Material shown:
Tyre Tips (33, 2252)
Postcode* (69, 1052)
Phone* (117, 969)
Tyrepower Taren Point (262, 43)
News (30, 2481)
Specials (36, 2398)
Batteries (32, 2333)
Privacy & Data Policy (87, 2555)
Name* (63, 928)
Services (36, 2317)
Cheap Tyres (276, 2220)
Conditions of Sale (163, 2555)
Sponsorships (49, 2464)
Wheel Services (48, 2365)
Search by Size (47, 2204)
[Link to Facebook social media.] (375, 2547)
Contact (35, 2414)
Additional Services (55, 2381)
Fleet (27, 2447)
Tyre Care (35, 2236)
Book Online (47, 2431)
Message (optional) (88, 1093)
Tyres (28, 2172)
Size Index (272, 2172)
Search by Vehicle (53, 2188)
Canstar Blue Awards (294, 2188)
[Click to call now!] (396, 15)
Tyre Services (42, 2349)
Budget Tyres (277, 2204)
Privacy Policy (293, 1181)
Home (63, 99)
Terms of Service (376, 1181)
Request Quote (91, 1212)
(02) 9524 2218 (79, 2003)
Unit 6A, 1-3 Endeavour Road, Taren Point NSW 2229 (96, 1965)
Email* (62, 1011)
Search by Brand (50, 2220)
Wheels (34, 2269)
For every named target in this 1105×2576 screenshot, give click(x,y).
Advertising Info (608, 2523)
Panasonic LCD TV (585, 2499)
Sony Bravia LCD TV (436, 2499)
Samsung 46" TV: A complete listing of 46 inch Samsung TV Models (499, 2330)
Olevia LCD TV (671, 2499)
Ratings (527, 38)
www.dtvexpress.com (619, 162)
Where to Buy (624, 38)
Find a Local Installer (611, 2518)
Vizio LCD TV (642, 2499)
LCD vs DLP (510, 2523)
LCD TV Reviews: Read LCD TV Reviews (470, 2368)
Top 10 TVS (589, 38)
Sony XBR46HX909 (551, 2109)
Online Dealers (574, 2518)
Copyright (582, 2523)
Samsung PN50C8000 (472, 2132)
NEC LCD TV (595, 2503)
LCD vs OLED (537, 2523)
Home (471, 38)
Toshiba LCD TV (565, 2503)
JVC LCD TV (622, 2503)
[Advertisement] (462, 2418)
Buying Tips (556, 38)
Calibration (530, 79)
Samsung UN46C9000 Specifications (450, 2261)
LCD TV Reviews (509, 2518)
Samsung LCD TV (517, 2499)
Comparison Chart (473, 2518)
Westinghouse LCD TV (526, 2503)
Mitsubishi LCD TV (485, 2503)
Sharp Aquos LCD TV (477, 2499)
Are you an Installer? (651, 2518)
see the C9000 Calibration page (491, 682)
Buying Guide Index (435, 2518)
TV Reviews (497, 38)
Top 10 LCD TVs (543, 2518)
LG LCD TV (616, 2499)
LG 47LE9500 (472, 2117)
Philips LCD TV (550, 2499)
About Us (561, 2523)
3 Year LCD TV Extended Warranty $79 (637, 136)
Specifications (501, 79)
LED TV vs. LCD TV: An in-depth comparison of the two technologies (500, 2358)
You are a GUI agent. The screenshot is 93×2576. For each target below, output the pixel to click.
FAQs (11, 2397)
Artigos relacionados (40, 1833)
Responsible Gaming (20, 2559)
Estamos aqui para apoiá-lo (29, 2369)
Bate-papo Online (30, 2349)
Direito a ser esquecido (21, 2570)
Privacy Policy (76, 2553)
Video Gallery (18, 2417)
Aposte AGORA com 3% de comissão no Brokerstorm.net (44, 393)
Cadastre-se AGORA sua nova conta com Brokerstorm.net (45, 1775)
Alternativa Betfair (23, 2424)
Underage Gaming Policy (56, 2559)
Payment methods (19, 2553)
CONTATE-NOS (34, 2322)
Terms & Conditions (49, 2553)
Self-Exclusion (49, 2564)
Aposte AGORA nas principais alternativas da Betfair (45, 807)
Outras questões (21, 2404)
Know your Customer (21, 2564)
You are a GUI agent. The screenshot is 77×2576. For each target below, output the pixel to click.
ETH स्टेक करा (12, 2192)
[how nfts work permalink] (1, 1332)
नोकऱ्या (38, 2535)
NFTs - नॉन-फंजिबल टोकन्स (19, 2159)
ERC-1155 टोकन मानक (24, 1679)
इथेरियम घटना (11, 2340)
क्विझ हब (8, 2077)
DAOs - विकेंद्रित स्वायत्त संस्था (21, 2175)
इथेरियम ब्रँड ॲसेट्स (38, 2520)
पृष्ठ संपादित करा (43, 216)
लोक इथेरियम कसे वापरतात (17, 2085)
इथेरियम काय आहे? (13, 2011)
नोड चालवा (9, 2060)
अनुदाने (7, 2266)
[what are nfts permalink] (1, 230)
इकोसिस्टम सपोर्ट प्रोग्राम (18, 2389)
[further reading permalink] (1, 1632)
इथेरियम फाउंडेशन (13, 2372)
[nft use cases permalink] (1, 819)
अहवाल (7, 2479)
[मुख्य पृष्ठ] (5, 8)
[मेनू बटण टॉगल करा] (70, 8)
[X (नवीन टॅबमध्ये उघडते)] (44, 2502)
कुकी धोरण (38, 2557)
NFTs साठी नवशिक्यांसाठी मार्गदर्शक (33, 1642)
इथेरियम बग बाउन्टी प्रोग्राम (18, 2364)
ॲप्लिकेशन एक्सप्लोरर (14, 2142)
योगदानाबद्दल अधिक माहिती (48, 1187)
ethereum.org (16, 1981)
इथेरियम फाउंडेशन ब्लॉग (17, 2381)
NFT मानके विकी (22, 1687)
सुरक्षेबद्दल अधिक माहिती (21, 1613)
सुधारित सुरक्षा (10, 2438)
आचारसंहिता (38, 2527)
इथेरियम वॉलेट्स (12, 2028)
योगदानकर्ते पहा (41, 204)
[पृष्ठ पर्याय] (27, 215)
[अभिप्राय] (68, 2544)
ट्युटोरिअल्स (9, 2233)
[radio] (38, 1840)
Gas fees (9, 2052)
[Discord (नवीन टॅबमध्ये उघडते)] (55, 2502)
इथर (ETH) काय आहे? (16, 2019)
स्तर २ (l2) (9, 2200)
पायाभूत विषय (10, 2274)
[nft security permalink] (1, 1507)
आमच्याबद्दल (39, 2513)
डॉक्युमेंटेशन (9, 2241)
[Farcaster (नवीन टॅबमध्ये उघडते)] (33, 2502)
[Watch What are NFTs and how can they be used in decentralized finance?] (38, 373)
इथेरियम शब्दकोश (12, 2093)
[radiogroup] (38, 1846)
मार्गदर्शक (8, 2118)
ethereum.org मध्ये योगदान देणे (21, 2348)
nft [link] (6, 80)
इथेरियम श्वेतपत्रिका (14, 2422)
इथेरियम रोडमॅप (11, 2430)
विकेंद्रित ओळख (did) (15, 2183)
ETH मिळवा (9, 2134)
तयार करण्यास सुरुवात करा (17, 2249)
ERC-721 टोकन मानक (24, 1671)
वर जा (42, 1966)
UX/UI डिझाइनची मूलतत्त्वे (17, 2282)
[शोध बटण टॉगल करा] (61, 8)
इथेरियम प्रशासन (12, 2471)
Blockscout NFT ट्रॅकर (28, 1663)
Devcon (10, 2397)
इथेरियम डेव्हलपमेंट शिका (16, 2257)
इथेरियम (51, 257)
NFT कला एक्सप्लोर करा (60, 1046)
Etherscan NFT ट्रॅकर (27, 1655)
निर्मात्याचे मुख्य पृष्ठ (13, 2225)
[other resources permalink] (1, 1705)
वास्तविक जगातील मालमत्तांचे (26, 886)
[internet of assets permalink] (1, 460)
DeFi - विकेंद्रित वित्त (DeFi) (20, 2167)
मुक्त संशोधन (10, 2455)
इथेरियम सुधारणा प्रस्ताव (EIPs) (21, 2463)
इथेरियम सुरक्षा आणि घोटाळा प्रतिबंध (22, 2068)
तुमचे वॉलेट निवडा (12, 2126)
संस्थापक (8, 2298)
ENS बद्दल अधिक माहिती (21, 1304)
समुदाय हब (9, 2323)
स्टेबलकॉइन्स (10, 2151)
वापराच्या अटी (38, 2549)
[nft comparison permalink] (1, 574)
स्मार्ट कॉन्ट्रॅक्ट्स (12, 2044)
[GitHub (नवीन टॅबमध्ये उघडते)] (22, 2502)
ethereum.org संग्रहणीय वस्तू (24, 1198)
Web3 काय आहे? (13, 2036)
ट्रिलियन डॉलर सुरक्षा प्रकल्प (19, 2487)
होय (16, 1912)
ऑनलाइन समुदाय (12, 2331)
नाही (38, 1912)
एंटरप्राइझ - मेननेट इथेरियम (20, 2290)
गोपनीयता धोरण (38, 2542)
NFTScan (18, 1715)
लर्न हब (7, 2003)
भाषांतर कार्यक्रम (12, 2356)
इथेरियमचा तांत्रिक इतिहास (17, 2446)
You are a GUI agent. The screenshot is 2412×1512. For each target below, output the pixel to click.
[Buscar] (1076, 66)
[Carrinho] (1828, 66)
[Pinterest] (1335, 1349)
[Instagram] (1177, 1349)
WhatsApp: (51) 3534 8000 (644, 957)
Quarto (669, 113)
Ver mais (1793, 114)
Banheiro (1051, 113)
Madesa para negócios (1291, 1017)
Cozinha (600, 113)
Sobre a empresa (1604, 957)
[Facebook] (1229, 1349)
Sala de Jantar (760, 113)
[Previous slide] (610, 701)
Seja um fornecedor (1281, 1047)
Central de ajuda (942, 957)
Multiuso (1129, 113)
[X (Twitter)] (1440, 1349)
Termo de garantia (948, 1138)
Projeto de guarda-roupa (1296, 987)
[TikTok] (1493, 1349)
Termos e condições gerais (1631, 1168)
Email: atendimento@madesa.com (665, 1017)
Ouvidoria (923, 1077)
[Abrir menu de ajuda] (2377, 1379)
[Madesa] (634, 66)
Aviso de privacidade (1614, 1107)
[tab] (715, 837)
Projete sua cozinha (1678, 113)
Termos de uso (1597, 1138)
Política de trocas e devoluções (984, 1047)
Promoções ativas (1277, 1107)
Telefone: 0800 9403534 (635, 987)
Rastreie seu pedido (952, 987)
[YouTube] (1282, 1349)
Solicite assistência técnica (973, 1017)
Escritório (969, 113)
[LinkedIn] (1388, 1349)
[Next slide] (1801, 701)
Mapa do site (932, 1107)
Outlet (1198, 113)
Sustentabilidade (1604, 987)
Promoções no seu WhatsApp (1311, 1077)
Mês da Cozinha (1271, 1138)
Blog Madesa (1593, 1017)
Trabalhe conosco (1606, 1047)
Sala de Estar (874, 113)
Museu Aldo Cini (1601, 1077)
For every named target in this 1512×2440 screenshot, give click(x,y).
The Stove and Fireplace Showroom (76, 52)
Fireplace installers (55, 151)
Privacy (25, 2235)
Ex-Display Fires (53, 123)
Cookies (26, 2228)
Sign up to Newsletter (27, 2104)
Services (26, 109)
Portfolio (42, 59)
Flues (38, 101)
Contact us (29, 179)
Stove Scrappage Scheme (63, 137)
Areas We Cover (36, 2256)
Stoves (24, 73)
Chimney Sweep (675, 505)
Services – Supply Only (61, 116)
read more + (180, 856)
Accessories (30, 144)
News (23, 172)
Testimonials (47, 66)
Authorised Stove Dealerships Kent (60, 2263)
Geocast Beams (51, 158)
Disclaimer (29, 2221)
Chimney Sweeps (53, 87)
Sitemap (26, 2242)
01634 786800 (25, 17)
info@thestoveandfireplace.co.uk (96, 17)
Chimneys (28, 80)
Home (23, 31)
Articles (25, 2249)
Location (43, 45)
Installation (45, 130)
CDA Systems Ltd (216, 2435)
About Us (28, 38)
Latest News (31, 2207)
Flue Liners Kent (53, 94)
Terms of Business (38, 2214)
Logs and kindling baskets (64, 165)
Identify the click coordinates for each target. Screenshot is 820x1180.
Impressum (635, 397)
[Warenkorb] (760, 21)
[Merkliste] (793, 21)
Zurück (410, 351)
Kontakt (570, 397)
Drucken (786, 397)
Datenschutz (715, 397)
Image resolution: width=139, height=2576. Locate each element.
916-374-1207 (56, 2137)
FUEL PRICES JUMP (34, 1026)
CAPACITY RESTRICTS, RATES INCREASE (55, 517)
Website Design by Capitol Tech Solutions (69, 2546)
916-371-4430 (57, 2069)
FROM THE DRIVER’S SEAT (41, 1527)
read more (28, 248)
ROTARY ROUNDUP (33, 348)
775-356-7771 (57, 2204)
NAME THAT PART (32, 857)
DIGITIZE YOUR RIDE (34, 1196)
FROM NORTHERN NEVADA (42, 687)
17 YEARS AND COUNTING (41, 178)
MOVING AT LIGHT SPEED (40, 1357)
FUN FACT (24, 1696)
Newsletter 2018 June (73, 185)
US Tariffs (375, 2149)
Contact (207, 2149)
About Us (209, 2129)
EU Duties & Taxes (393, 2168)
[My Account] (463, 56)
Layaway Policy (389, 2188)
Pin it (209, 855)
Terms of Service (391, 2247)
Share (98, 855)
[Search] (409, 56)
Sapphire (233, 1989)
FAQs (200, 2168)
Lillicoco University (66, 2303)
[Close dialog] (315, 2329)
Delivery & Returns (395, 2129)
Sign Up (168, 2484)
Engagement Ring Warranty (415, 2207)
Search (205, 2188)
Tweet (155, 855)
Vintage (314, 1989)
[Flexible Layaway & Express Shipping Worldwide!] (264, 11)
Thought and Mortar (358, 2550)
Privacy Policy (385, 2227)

Activity:
Your output should consist only of the lines from the one containing "About Us (209, 2129)" to the end of the records above, each retyped exactly.

Answer:
About Us (209, 2129)
EU Duties & Taxes (393, 2168)
[My Account] (463, 56)
Layaway Policy (389, 2188)
Pin it (209, 855)
Terms of Service (391, 2247)
Share (98, 855)
[Search] (409, 56)
Sapphire (233, 1989)
FAQs (200, 2168)
Lillicoco University (66, 2303)
[Close dialog] (315, 2329)
Delivery & Returns (395, 2129)
Sign Up (168, 2484)
Engagement Ring Warranty (415, 2207)
Search (205, 2188)
Tweet (155, 855)
Vintage (314, 1989)
[Flexible Layaway & Express Shipping Worldwide!] (264, 11)
Thought and Mortar (358, 2550)
Privacy Policy (385, 2227)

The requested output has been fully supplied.